§ **Brief**
Check each line below for "Resellers" and report how many have it, nothing else.

Records from a data collection:
—————

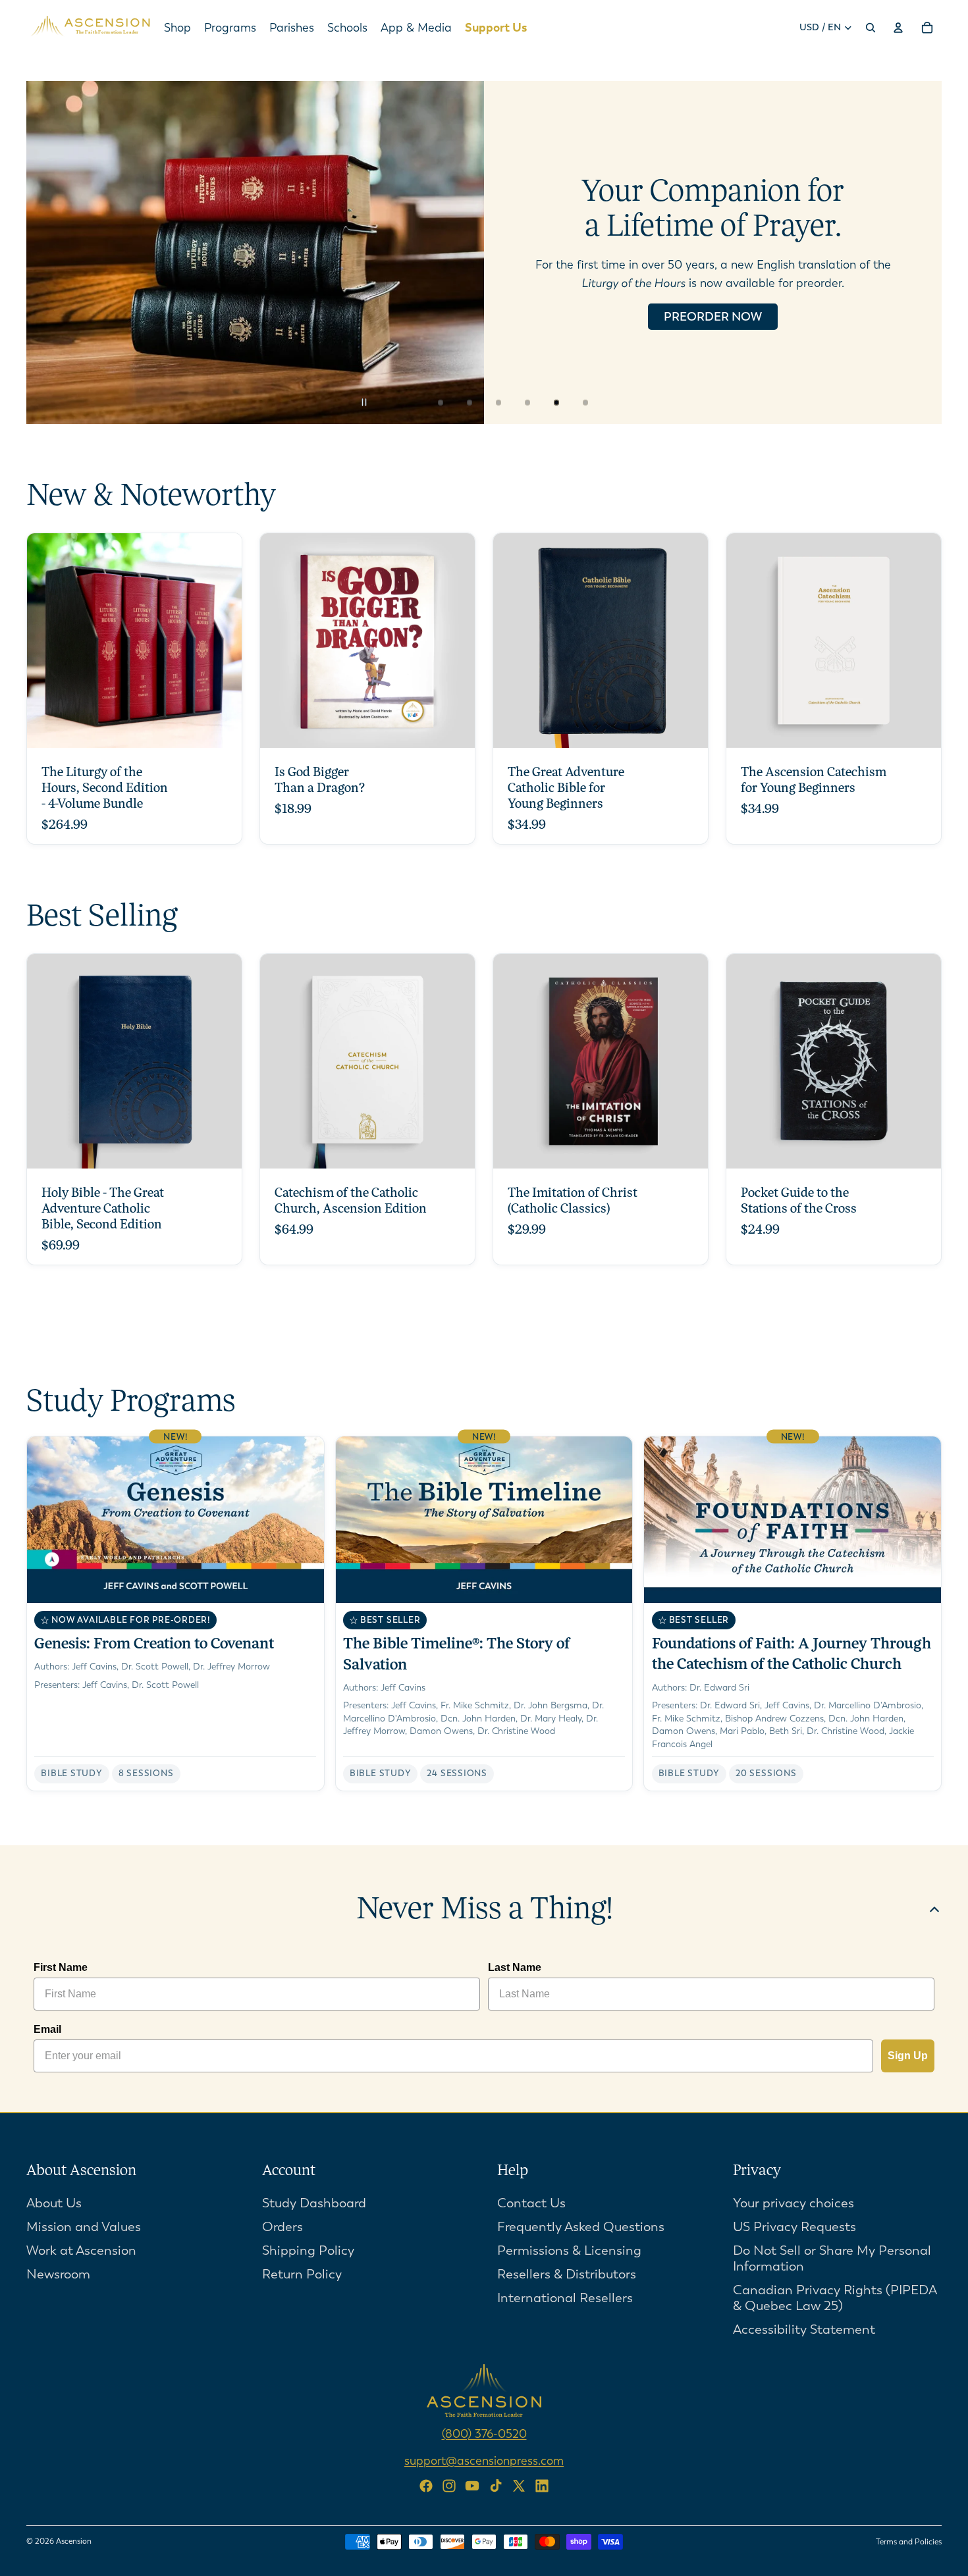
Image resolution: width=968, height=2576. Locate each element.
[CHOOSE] (221, 727)
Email (47, 2029)
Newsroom (58, 2273)
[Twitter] (519, 2486)
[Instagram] (449, 2486)
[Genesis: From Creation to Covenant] (175, 1613)
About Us (54, 2202)
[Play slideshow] (401, 402)
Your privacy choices (793, 2202)
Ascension (74, 2541)
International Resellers (565, 2297)
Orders (282, 2226)
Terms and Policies (909, 2541)
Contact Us (531, 2202)
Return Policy (302, 2273)
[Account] (898, 27)
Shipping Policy (308, 2249)
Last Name (514, 1967)
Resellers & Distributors (566, 2273)
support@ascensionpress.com (484, 2460)
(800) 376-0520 (484, 2433)
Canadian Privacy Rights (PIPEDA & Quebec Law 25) (835, 2297)
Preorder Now (713, 316)
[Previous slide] (47, 252)
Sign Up (908, 2055)
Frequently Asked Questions (580, 2226)
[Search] (870, 27)
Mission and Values (83, 2226)
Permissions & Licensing (569, 2249)
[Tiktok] (496, 2486)
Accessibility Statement (804, 2328)
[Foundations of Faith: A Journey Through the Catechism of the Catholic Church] (792, 1613)
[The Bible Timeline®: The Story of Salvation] (484, 1613)
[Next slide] (920, 252)
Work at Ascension (81, 2249)
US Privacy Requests (794, 2226)
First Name (61, 1967)
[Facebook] (426, 2486)
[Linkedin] (542, 2486)
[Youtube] (472, 2486)
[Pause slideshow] (372, 402)
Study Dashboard (314, 2202)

—————

§ **Answer section**
2